Oh, brother (palm face). HWGA, HWGA, HWGA - prattling on about our own small-sample test results, trying to fit them to our personal models of what we wish was true, and demanding "proof" in the form of other pseudobabbling, mental-masturbatory research if something doesn't support our view. I do it too. But you miss ***the principal point*** (see below), which provides proof concerning the original topic.
you are stating generalities
What's wrong with that? It's a generality that people tie up somewhere near the finish of an 800. You'd like to know if it's at 689 meters or at 742 meters, but the thing we know is true is that they tie up. Not knowing exactly where and when doesn't make the general observation any less factual.
In that vein, I don't know the figure for what percentage of PCr is exhausted in the first 87.932 meters of the 800 (or are you insisting the value for the first full 100 is the important value?). But I do know that Paul Gastin (who has contributed to research on the accumulated oxygen deficit method for measuring contributions of different energy systems to exercise) and colleagues have found that the contribution of the ATP-PCr system is negligible (and remains negligible) after the first 20 seconds in supra-maximal 90-second all-out efforts and after the first 25 seconds in constant-intensity exercise at 110% of VO2max (the latter test often lasting over 3 minutes). I can't imagine there is significant regeneration of PCr (if any at all) during an all-out 2-minute event like the 800, especially with the associated low muscle pH. Yes, "negligible" and "significant" are more of those irritating generalities, but Chuck U. Farley sez: "Who Cares? Contribution from phosphocreatine after the first 25 seconds of a hard 800 ain't squat."
That's the best I can offer at the moment. Finding sources might take time I don't have this weekend. The articles might require subscription anyway.
what has that got to do with the physics aspect ???
It doesn't matter, as you should soon see when we arrive at ***the principal point***.
We post this crap on here and we can often all be "right" as far as presenting data and citing sources, except that when we try to interpret the data, we're making assumptions and conjectures.

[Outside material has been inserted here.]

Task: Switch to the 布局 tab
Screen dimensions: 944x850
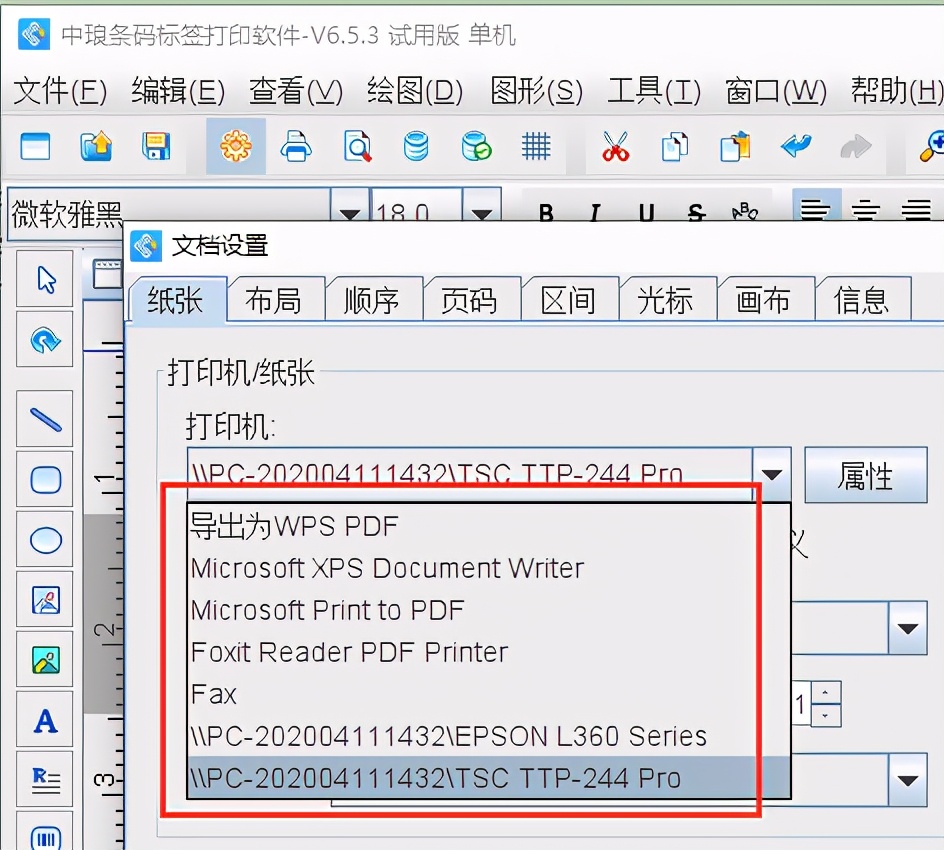Action: 275,297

F'rinstance, the stuff I posted about the contributions of various energy systems and the time frames involved is correct (as far as we currently know). The part you alluded to about how phosphocreatine can resynthesize with enough available oxygen is also correct (although it won't resynthesize during an effort where muscle contractions are forceful enough to create ischemia and reduce available O2, but blah, blah, blah). What is a guess - not SWAG, mind you, but a very reasonable guess based on actual data - is that people normally positive split their best 800s in part because it's advantageous from an energy distribution standpoint to get the ball rolling early when 800m velocities are involved. Yes, it's partly a guess - theory, you might even say - but let me repeat ***the principal point***, since it seems some people aren't getting it ... (wait for it) ...
THEORY IS BUGGAR-ALL.
What is not a guess is that an overwhelming majority of serious competitors have historically run their fastest 800s with positive splits. Nor is it a guess what the average slowdown on the second lap is (or, for that matter, on each successive 200, since enough splits are available to figure out that tidbit as well). As is the case 100% of the time, when I type something about real-world application, that's the way it is. Not because I say so (although that will be good enough for you, if you have any sense), but because that's the way it already was. I just gathered the data and then said so.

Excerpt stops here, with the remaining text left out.